Abstract
Abstract. The relative contributions of various source regions to the long-term (1980–2005) increasing trend in surface ozone (O3) over Japan were estimated by a series of tracer-tagging simulations using a global chemical transport model. The model simulated the observed increasing trend in surface O3, including its seasonal variation and geographical features, in Japan well and demonstrated the relative roles of different source regions in forming this trend. Most of the increasing trend in surface O3 over Japan ( ∼ 97 %) that was simulated was explained as the sum of trends in contributions of different regions to photochemical O3 production.

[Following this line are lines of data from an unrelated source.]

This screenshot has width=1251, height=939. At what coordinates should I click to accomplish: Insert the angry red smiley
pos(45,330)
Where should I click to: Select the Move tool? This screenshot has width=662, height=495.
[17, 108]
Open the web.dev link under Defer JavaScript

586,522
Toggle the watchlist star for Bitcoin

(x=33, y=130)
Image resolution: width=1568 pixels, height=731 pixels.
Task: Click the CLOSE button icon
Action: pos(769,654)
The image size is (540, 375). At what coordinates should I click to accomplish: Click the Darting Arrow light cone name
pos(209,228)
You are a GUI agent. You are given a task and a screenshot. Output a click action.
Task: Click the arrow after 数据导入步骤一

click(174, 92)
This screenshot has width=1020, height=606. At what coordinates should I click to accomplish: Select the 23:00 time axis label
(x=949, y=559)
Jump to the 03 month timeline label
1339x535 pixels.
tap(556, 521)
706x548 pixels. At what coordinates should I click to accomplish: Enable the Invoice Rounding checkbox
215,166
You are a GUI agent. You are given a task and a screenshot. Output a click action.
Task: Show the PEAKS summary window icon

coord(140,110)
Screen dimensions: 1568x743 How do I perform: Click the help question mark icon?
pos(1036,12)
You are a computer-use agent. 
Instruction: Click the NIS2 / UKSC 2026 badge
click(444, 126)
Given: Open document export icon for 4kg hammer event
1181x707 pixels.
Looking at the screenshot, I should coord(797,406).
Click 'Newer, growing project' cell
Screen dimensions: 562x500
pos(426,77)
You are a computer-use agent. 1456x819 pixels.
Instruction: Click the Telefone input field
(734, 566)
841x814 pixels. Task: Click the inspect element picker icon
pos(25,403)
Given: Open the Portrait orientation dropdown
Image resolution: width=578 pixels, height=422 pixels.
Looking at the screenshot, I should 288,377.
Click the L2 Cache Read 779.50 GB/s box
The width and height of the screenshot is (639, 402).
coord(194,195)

The increasing trend in O3 produced in China accounted for 36 % of the total increasing trend and those in the other northeast Asian regions (the Korean Peninsula, coastal regions in East Asia, and Japan) each accounted for about 12–15 %. Furthermore, the contributions of O3 created in the entire free troposphere and in western, southern, and southeastern Asian regions also increased, and their increasing trends accounted for 16 and 7 % of the total trend, respectively. The impact of interannual variations in climate, in methane concentration, and in emission of O3 precursors from different source regions on the relative contributions of O3 created in each region estimated above was also investigated. The variation of climate and the increase in methane concentration together caused the increase of photochemical O3 production in several regions, and represented about 19 % of the total increasing trend in surface O3 over Japan. The increase in emission of O3 precursors in China caused an increase of photochemical O3 production not only in China itself but also in the other northeast Asian regions and accounted for about 46 % of the total increase in surface O3 over Japan. Similarly, the relative impact of O3 precursor emission changes in the Korean Peninsula and Japan were estimated as about 16 and 4 % of the total increasing trend, respectively. The O3 precursor emission change in regions other than northeast Asia caused increases in surface O3 over Japan mainly through increasing photochemical O3 production in western, southern, and southeast Asia and the free troposphere and accounted for about 16 % of the total.
Highlights
Tropospheric ozone (O3) is an oxidant and photodissociates to generate the hydroxyl radical that strongly oxidizes many atmospheric compounds, including various air pollutants, and removes them from the atmosphere
Nagashima et al (2010) validated how well CHASER can reproduce the observed features of surface O3 concentrations by comparing the simulated surface O3 concentrations with observations taken during 2000–2005 at several sites mainly in rural areas in the Northern Hemisphere, and CHASER successfully simulated the annual variation in surface O3 in a variety of regions
We demonstrated the relative importance of the regions of photochemical O3 production in the global atmosphere in the long-term increasing trend in surface O3 over Japan reported in recent decades by conducting a series of tracer-tagging simulations using the global chemical transport model (CTM) CHASER
Summary
Tropospheric ozone (O3) is an oxidant and photodissociates to generate the hydroxyl radical that strongly oxidizes many atmospheric compounds, including various air pollutants, and removes them from the atmosphere. High levels of O3 are a major air pollutant and cause adverse effects on human health, natural vegetation, and agricultural produce (Wang and Mauzerall, 2004; Mauzerall et al, 2005; US EPA, 2006; Silva et al, 2013). Tropospheric O3 is a major greenhouse gas in the atmosphere, and reduction of its amount was recently recognized as an effective measure to mitigate near-term climate change (UNEP and WMO, 2011; Shindell et al, 2012). The spatial and temporal variations in tropospheric O3 have always been a matter of scientific and public concern.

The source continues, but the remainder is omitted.